(Beginning of EXERCISE PASSAGE)

Kuffner Hirt explained on the phone from her home in Harmar Township that she started on her quest around 2009. She knew that one of her grandfather’s cousins had died in a trolley mishap in Pittsburgh, but looking through newspapers on microfilm proved to be a needle-in-a-haystack proposition – she didn’t know the name, gender or age of the distant relative, or where the accident occurred. Another complication: Pittsburgh newspapers in the early 20th century were rife with reports of pedestrians being hit by trolleys and cars and run over by horses.

But then, on Dec. 24, 2011, Kuffner Hirt’s mother saw a mention in the Pittsburgh Post-Gazette’s almanac about the 1917 Christmas Eve trolley disaster. Two days later, Kuffner Hirt set off for the Carnegie Library in Oakland. Soon enough, she found out the cousin’s name – it was Aurelia Czerny, a 45-year-old mother of seven who lived in Beltzhoover – and other details about the calamity on Carson Street all those decades ago.

She decided to keep digging.

“Before I left the library, I knew what (the name of the cousin) was, but in the next 11 years I kept finding more information,” Kuffner Hirt said.

(End of EXERCISE PASSAGE)
(Beginning of DATA SECTION)

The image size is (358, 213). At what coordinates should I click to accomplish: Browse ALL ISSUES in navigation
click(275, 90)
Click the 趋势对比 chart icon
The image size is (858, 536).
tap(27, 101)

(End of DATA SECTION)

Copy the passage about the trolley accident research word for word, between "Kuffner Hirt explained" and "over by horses.", inclusive.

▶ _ANSWER FOR THE TASK_
Kuffner Hirt explained on the phone from her home in Harmar Township that she started on her quest around 2009. She knew that one of her grandfather’s cousins had died in a trolley mishap in Pittsburgh, but looking through newspapers on microfilm proved to be a needle-in-a-haystack proposition – she didn’t know the name, gender or age of the distant relative, or where the accident occurred. Another complication: Pittsburgh newspapers in the early 20th century were rife with reports of pedestrians being hit by trolleys and cars and run over by horses.